A Girl I Once Knew (Las Vegas Rains)
Francis Flanagan
A young woman awakens slowly
to the endless searing Vegas sun.
She sleeps in a confined space,
on a cardboard box, spread out,
with only a tarp for a blanket,
behind a foul blue dumpster,
behind Walmart off of Boulder Hwy.
Her space is littered with trash,
the remnants of the things she steals
in order to survive on the streets,
and the shame embodying her life.
She is sweating, shaking, dehydrated.
Sun-worn from her countless days
exposed to the ruthless desert heat,
and from surviving on the streets,
she rises, hungry, scared, and crying.
She’s been without food and water for days.
With bloodstained eyes, the pain
of her past leaves a map of punctured
and bruised veins on her body.
The poor girl has abscesses now that
are getting bad, and infected. She needs
help. She tries to shake off the filth and
guilt of her lost and decaying world.
She stumbles off to the main street
with a black plastic bag containing
everything she owns, and ever will.
After some time, She hails a cab.
The cabbie knows her and remembers
that the girl was once strikingly beautiful,
of body and mind. She is now sick
and aged well beyond her years.
The cruel streets have taken their toll
On her, along with the poisons she has
destroyed her body and soul with.
She looks away without making eye contact.
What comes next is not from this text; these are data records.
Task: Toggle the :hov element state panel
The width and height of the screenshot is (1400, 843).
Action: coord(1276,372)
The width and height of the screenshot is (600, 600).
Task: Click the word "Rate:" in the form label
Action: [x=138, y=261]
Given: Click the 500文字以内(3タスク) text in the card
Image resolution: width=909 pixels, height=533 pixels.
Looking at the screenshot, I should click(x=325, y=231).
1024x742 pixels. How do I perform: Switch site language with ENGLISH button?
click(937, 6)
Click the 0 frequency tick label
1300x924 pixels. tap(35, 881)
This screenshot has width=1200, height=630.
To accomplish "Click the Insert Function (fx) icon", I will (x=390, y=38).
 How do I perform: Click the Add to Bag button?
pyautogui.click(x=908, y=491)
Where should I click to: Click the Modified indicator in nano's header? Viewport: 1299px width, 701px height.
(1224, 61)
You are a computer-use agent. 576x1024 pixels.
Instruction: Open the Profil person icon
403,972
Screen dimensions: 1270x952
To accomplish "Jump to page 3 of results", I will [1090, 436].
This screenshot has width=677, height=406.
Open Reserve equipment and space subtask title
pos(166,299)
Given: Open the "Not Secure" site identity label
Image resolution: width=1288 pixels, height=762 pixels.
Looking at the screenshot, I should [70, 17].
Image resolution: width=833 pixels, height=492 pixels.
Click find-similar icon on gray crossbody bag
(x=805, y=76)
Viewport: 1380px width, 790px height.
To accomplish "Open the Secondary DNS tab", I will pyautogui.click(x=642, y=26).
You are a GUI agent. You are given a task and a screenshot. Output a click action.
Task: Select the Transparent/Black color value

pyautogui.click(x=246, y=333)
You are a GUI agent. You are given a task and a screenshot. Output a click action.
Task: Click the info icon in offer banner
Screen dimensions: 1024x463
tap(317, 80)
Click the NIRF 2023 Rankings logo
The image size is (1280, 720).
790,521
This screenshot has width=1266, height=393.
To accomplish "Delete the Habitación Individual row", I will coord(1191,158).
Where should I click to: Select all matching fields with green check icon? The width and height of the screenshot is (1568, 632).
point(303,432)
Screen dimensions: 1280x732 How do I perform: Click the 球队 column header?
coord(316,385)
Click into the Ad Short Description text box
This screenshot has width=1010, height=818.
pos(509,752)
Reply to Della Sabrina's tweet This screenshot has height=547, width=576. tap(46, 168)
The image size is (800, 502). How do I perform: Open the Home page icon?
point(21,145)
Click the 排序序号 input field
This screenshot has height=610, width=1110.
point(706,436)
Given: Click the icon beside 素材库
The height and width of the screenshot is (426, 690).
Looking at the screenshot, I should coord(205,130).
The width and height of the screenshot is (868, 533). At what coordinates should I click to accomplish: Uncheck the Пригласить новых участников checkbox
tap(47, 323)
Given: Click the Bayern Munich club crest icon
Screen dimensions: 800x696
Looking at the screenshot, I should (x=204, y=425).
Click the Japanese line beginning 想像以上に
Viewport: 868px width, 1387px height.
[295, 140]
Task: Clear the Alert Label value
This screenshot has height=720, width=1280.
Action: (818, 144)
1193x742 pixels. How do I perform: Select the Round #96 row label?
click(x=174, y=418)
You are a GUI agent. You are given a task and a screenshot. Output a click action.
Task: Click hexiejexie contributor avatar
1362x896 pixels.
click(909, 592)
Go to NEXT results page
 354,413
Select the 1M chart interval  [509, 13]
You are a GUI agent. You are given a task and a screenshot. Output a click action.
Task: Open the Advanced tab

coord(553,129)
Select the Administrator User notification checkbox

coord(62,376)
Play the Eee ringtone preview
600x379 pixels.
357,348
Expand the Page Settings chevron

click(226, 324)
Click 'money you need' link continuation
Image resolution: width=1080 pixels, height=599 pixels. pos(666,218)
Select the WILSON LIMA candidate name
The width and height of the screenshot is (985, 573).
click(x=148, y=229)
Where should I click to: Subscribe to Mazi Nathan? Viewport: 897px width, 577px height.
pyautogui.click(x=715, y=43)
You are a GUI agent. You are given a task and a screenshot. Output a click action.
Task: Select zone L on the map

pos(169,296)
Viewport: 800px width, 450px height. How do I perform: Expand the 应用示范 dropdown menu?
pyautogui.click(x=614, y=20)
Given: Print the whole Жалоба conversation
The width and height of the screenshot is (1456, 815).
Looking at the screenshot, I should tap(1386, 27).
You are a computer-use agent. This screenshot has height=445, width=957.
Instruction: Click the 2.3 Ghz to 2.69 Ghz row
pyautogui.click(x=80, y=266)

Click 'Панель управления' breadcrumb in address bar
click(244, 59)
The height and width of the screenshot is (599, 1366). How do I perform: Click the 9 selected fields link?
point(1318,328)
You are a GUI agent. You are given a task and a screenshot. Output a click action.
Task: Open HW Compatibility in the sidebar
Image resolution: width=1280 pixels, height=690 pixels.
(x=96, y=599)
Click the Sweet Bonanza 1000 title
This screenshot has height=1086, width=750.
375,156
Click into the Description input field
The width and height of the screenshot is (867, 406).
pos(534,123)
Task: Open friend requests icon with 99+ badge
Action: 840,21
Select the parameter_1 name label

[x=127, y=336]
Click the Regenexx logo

From her bag, she hands him a small fold of cash
earned the night before panhandling and
turning tricks. She reveals her destination,
and asks for him to wait, she won’t be long.
The cash should cover it, she did ok last night.
He acknowledges and he knows where she’s
going, and it is no place she ever needs to be.
The cabbie looks into the rear view mirror.
He tells her she needs to go to the hospital,
and fast. She agrees, but first things first,
she needs to get well, she needs a fix. That
is usually how the story ends in this town.
The next morning is greeted with heavy rain.
Two chatting Walmart employees quickly
approach the dumpster to evade the downpour
as they rush to take out the trash.
“It never rains in Las Vegas,” one states.
“It only rains in Las Vegas when an Angel falls
from Grace and dies” laments the other.
The two stop abruptly, standing frozen.
Transfixed and aghast, staring down at a
lifeless form of a young girl that was once
strikingly beautiful, of body and mind, now aged
well beyond her years, sun-worn and bruised.
With vacant eyes, laying under a tarp on
a cardboard box, with a needle still in her arm.
“She looks peaceful like she got well,” one whispers
as they run for shelter from the Las Vegas rain.
***
Francis Michael Flanagan has a B.A. in Economics at the University of California at Berkeley, and is currently enrolled in the Graduate School of Economics at UNLV. He is serving as a Graduate Student Instructor in mathematical modeling and statistics. Born in Dorchester, Boston, Massachusetts and later moved to Southern California, he is a single father of two, who has, at last, returned from his life’s Odyssey, and found home in Las Vegas, Nevada, who loves writing about the dark and seductive side of the city he has grown to love.